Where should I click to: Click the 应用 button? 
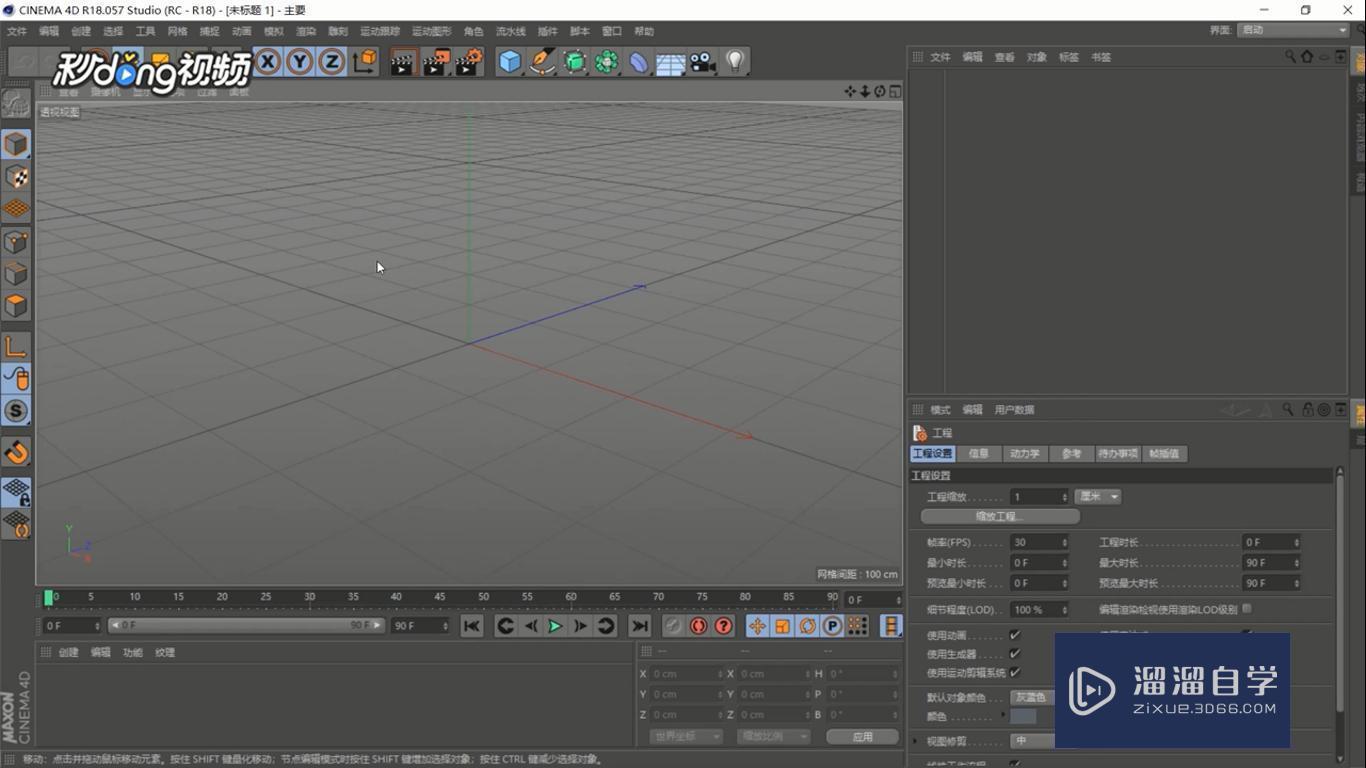[x=862, y=737]
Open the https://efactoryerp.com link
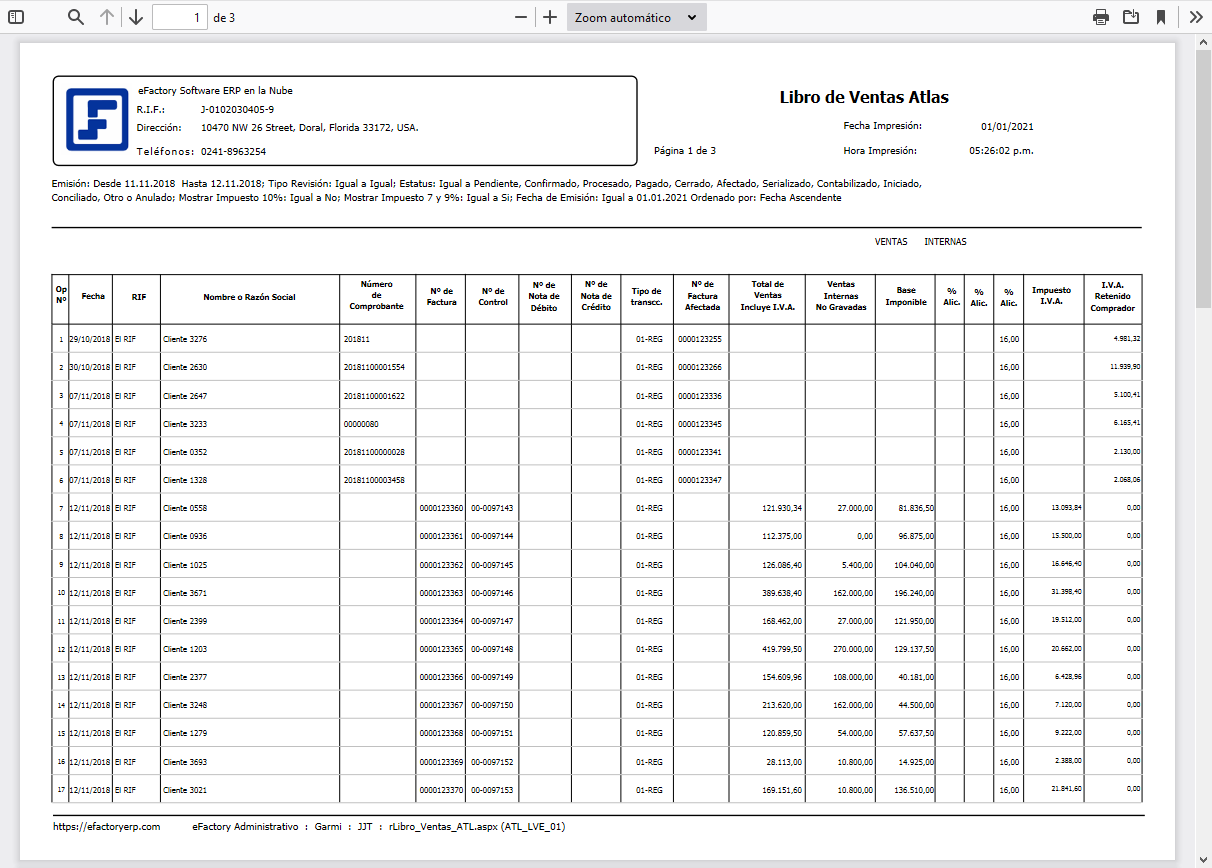 click(107, 827)
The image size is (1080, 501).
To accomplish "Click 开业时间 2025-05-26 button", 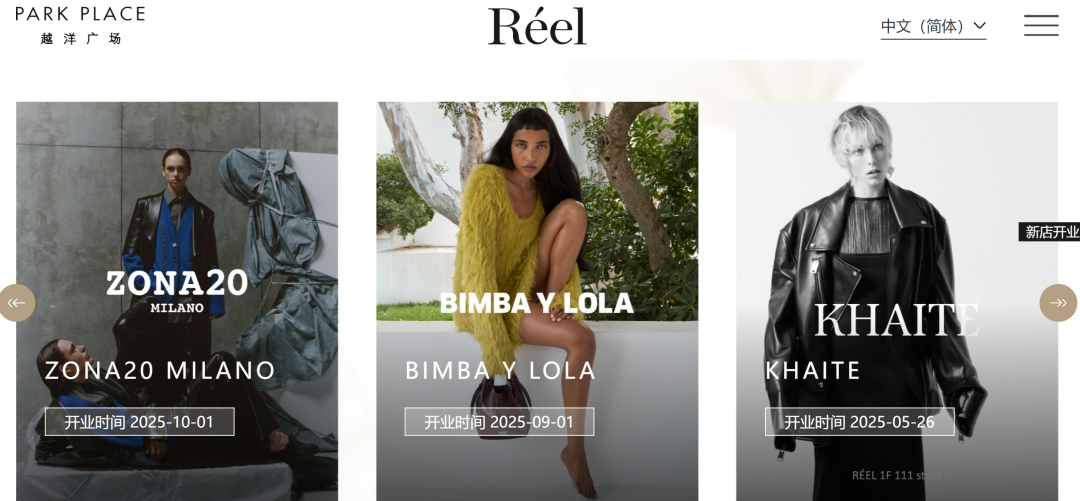I will tap(860, 422).
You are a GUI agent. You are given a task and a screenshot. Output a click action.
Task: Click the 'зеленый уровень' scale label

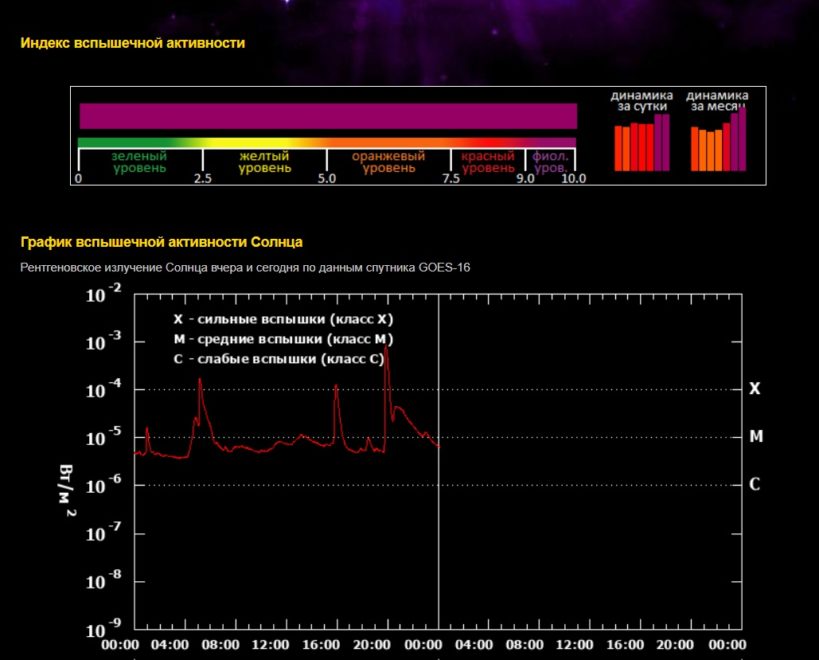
##########
### Assignment
Copy nothing but the lines above from the one with "You are a GUI" through the end of the material, word for word, and drop the pictures.

### Task solution
You are a GUI agent. You are given a task and a screenshot. Output a click action.
Task: Click the 'зеленый уровень' scale label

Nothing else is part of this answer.